In his column in Switzer, John McGrath discusses the recent slowdown in Sydney’s price growth, but says the clearance rate remains positive.
Here’s what he had to say:
The Sydney market has certainly slowed down a bit this year in terms of price growth, but the city’s Saturday auction clearance rates have been consistently high – above 70% for most of the year.
The highest clearance rates so far were recorded over back-to-back weekends in May at 80.3% from 505 properties and 77.6% from 573 properties, according to Domain Group.
Clearance rates are an important indicator of what’s going on in the market.
Unlike many other statistics that have a lag time before publication, clearance rates tell us what’s happening week to week, so they’re a great yardstick for supply and demand.
One of the factors keeping Sydney’s clearance rates strong right now is a lack of supply.
This time last year around 750 homes were going to auction every weekend, so that’s about a 30% drop.

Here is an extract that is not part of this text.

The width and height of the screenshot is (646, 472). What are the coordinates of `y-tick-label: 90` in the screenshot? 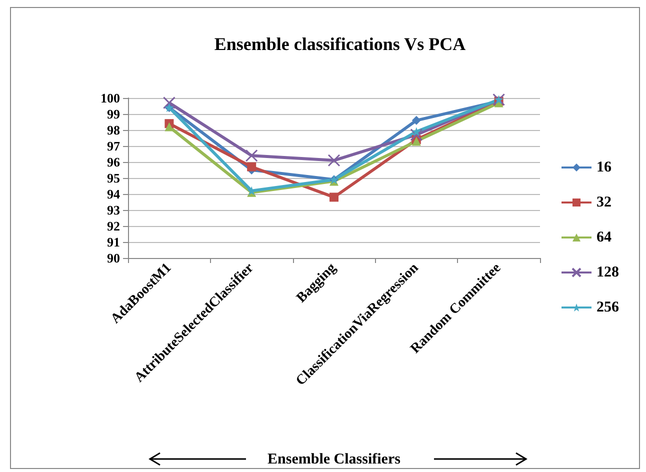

In the meantime, buyer demand remains strong.
There’s plenty of people out there who have been searching for their next home or investment for many months, or even for a year or more.
More new buyers are entering the market every week too, particularly following the surprise 0.25% interest rate cut in May and speculation of a further rate cut to come.
It’s become harder for buyers on tight budgets because property prices have grown so strongly over the past three years – and they’re continuing to grow now.
CoreLogic RP Data reports an increase of 4.5% in Sydney’s median house price from January to April; and a 4.2% increase in the apartment median.
To those buyers frustrated by high competition, I say don’t lose hope.
Conditions are settling and the frenzy has gone out of the market, it’s just that very low stock is resulting in exceptional prices.
This low supply environment will continue throughout winter and the pre-election period so there’s every reason to expect a lot more stock to come onto the market this spring, so you will have more choice then.
The other important trend in recent clearance rates is the domination of the city’s premium areas.
These areas tend to perform well in pretty much any type of market, whereas outer ring markets can experience greater highs and lows in sales activity and short-term price growth.
The top performing areas have included Sydney’s Lower North Shore, Inner West, Northern Beaches and the City and Eastern Suburbs where clearance rates have recently been in the 80% to early 90% range.
This compares with the South, South-West and Western Suburbs where clearance rates have recently been in the 60% range, according to data from Domain Group.